### Data for this task ###

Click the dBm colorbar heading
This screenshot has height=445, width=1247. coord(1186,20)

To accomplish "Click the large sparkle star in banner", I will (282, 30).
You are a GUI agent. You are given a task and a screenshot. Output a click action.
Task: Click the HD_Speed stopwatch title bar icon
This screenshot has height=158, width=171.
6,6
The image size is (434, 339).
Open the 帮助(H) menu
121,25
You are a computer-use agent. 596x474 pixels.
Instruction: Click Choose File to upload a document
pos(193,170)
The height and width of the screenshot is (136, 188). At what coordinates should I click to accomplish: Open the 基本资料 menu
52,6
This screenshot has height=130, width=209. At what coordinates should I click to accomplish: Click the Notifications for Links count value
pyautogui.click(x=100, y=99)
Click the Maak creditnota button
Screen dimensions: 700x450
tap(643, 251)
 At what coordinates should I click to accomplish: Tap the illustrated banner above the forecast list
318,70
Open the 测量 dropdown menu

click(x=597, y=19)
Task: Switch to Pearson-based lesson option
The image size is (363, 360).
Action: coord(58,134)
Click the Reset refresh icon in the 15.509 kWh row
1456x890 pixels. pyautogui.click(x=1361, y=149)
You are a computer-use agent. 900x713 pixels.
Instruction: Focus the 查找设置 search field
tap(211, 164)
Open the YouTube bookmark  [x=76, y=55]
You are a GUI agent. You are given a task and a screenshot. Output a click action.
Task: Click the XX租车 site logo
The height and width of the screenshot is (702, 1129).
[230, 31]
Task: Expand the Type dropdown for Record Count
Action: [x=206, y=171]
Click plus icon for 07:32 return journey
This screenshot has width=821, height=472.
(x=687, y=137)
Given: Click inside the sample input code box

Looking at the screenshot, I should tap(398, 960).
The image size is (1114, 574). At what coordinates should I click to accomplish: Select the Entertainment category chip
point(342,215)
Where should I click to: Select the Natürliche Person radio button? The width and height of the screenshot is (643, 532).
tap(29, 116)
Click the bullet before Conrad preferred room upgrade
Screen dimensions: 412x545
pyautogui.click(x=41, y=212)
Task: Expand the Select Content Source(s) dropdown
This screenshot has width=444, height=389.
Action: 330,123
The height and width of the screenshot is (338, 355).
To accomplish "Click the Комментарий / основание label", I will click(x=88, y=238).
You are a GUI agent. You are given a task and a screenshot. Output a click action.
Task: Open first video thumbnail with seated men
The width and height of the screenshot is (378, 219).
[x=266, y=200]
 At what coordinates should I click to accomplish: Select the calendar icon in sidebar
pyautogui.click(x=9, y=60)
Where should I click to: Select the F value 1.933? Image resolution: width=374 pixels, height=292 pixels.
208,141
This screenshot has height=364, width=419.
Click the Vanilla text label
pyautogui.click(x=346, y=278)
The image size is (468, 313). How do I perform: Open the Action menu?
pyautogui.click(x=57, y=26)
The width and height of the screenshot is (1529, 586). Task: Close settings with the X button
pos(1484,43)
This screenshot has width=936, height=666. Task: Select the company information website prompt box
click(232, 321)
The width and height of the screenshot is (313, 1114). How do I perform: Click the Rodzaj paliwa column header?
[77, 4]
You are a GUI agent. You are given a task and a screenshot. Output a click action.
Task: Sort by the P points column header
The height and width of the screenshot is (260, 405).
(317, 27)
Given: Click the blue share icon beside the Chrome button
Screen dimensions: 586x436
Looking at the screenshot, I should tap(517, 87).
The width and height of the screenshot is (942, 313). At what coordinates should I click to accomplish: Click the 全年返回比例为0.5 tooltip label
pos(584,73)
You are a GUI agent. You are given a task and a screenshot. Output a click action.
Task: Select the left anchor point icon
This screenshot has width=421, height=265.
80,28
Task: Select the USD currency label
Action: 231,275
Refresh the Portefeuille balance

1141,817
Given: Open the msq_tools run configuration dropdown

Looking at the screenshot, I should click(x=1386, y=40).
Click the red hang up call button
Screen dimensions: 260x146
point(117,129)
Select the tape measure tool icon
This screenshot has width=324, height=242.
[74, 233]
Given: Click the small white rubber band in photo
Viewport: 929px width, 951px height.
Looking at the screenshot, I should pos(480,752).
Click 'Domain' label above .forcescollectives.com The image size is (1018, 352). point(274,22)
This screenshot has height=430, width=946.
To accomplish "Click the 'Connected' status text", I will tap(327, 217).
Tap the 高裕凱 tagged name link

###

Task prompt: Would you transcribe every entry exactly, leaving nothing out?

Answer to this problem:
Click the dBm colorbar heading
This screenshot has height=445, width=1247. coord(1186,20)

To accomplish "Click the large sparkle star in banner", I will (282, 30).
You are a GUI agent. You are given a task and a screenshot. Output a click action.
Task: Click the HD_Speed stopwatch title bar icon
This screenshot has height=158, width=171.
6,6
The image size is (434, 339).
Open the 帮助(H) menu
121,25
You are a computer-use agent. 596x474 pixels.
Instruction: Click Choose File to upload a document
pos(193,170)
The height and width of the screenshot is (136, 188). At what coordinates should I click to accomplish: Open the 基本资料 menu
52,6
This screenshot has height=130, width=209. At what coordinates should I click to accomplish: Click the Notifications for Links count value
pyautogui.click(x=100, y=99)
Click the Maak creditnota button
Screen dimensions: 700x450
tap(643, 251)
 At what coordinates should I click to accomplish: Tap the illustrated banner above the forecast list
318,70
Open the 测量 dropdown menu

click(x=597, y=19)
Task: Switch to Pearson-based lesson option
The image size is (363, 360).
Action: coord(58,134)
Click the Reset refresh icon in the 15.509 kWh row
1456x890 pixels. pyautogui.click(x=1361, y=149)
You are a computer-use agent. 900x713 pixels.
Instruction: Focus the 查找设置 search field
tap(211, 164)
Open the YouTube bookmark  [x=76, y=55]
You are a GUI agent. You are given a task and a screenshot. Output a click action.
Task: Click the XX租车 site logo
The height and width of the screenshot is (702, 1129).
[230, 31]
Task: Expand the Type dropdown for Record Count
Action: [x=206, y=171]
Click plus icon for 07:32 return journey
This screenshot has width=821, height=472.
(x=687, y=137)
Given: Click inside the sample input code box

Looking at the screenshot, I should tap(398, 960).
The image size is (1114, 574). At what coordinates should I click to accomplish: Select the Entertainment category chip
point(342,215)
Where should I click to: Select the Natürliche Person radio button? The width and height of the screenshot is (643, 532).
tap(29, 116)
Click the bullet before Conrad preferred room upgrade
Screen dimensions: 412x545
pyautogui.click(x=41, y=212)
Task: Expand the Select Content Source(s) dropdown
This screenshot has width=444, height=389.
Action: 330,123
The height and width of the screenshot is (338, 355).
To accomplish "Click the Комментарий / основание label", I will click(x=88, y=238).
You are a GUI agent. You are given a task and a screenshot. Output a click action.
Task: Open first video thumbnail with seated men
The width and height of the screenshot is (378, 219).
[x=266, y=200]
 At what coordinates should I click to accomplish: Select the calendar icon in sidebar
pyautogui.click(x=9, y=60)
Where should I click to: Select the F value 1.933? Image resolution: width=374 pixels, height=292 pixels.
208,141
This screenshot has height=364, width=419.
Click the Vanilla text label
pyautogui.click(x=346, y=278)
The image size is (468, 313). How do I perform: Open the Action menu?
pyautogui.click(x=57, y=26)
The width and height of the screenshot is (1529, 586). Task: Close settings with the X button
pos(1484,43)
This screenshot has width=936, height=666. Task: Select the company information website prompt box
click(232, 321)
The width and height of the screenshot is (313, 1114). How do I perform: Click the Rodzaj paliwa column header?
[77, 4]
You are a GUI agent. You are given a task and a screenshot. Output a click action.
Task: Sort by the P points column header
The height and width of the screenshot is (260, 405).
(317, 27)
Given: Click the blue share icon beside the Chrome button
Screen dimensions: 586x436
Looking at the screenshot, I should tap(517, 87).
The width and height of the screenshot is (942, 313). At what coordinates should I click to accomplish: Click the 全年返回比例为0.5 tooltip label
pos(584,73)
You are a GUI agent. You are given a task and a screenshot. Output a click action.
Task: Select the left anchor point icon
This screenshot has width=421, height=265.
80,28
Task: Select the USD currency label
Action: 231,275
Refresh the Portefeuille balance

1141,817
Given: Open the msq_tools run configuration dropdown

Looking at the screenshot, I should click(x=1386, y=40).
Click the red hang up call button
Screen dimensions: 260x146
point(117,129)
Select the tape measure tool icon
This screenshot has width=324, height=242.
[74, 233]
Given: Click the small white rubber band in photo
Viewport: 929px width, 951px height.
Looking at the screenshot, I should pos(480,752).
Click 'Domain' label above .forcescollectives.com The image size is (1018, 352). point(274,22)
This screenshot has height=430, width=946.
To accomplish "Click the 'Connected' status text", I will tap(327, 217).
Tap the 高裕凱 tagged name link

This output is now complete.